季天鸣越加暴怒:“季颜扉,你不要挑战我的极限,不要每一次都在胡作非为后,都搬出白妍陌这贱人当借口。我季天鸣从不欠她什么,从前是,现在也是。”
“贱...人...”颜扉沙哑着嗓子重复。近乎是出于本能,当季天鸣一说完这句话后,颜扉便按动了袖中的机关,火光电石间,一枚纯金色的菊瓣状小镖从颜扉宽大的袖子中射出,直取季天鸣面门,季天鸣还来不及反应,一个鹅黄色的身影蓦地扑了上去。小镖直直地没入她的体内,季天鸣的耳际传来一阵的轻浅的吸气声。随即,脑海里闪过千种念头,最后全都归于沉默,只是定定地搂紧了身前的女子,涩声唤着她的名字:“阿莹”

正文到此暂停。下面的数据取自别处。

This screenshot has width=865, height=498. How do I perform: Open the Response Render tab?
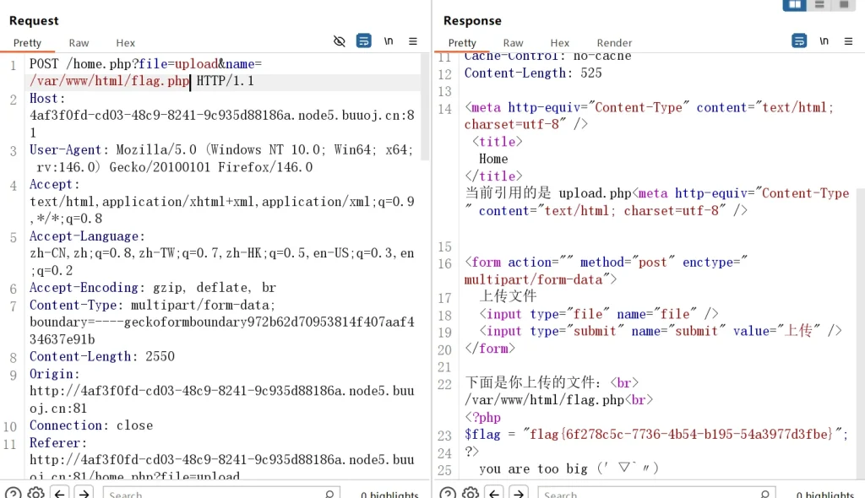pos(614,43)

颜扉默然望着徐莹,一股剧烈悔意涌上心头,知道有什么东西已经彻底无法挽回了,却不愿意在他人面前流露出半点脆弱,扬声道:“庄主大人,喊也没用啊,只是可怜这如花美眷了,金菊镖上已经被我抹上了剧毒,我劝您还是早些为您的莹儿料理后事罢。”
堂上,季天鸣怔怔,半晌,自言自语道:“毒,我怎么忘记了,毒仙子的女儿怎么会不懂用毒。”

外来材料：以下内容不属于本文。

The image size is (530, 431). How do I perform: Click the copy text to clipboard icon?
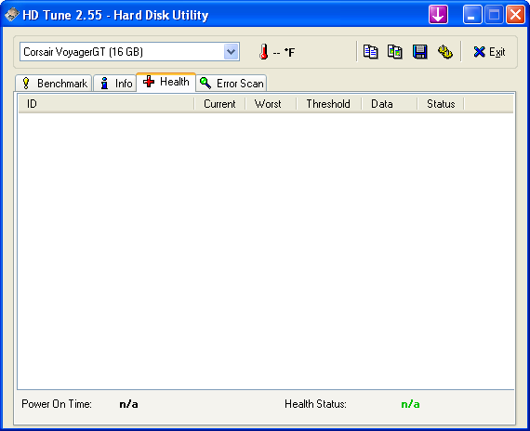click(370, 52)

一言毕,还沉浸在巨大震惊中的众人才缓过神来,大厅里顿时一片哗然。
“这等不忠不孝的恶女,竟然杀亲弑父啊...真该遭天谴...”
“扉儿怎么了,以前从来都没有顶撞过庄主,这不该是被鬼魂附身了吧?”
“鬼什么啊,这恶女本来就是这样的,她以前的母亲据说也是杀了自己的父亲...真是娘和女儿都贱到一块去了...也难为李伯当年还是亲手教这恶女武功,真是白眼狼啊...”
“.....”
耳畔掠过或熟悉或陌生的声音,颜扉心底沉沉抽痛,眼眶蓦地红了,却仍是倔强地死抿着嘴唇。
堂上季天鸣清咳一声,堂下又重新恢复了寂静,顿了顿,季天鸣朗声道:“昨夜子时,我庄有弟子发现李严恪堂主暴毙在庄内,经查实,乃是本庄弟子季颜扉所为,季颜扉因口角冲突而对李严恪怀恨在心。乘其不备先在其药水中下软骨散,之后则杀人泄愤,手段极其残忍,令人齿冷。”
季天鸣顿了顿,继续道:“若依我庄先例,季颜扉应当以命相偿。我身为其父,管教不利,亦应费去武功,逐出山庄...”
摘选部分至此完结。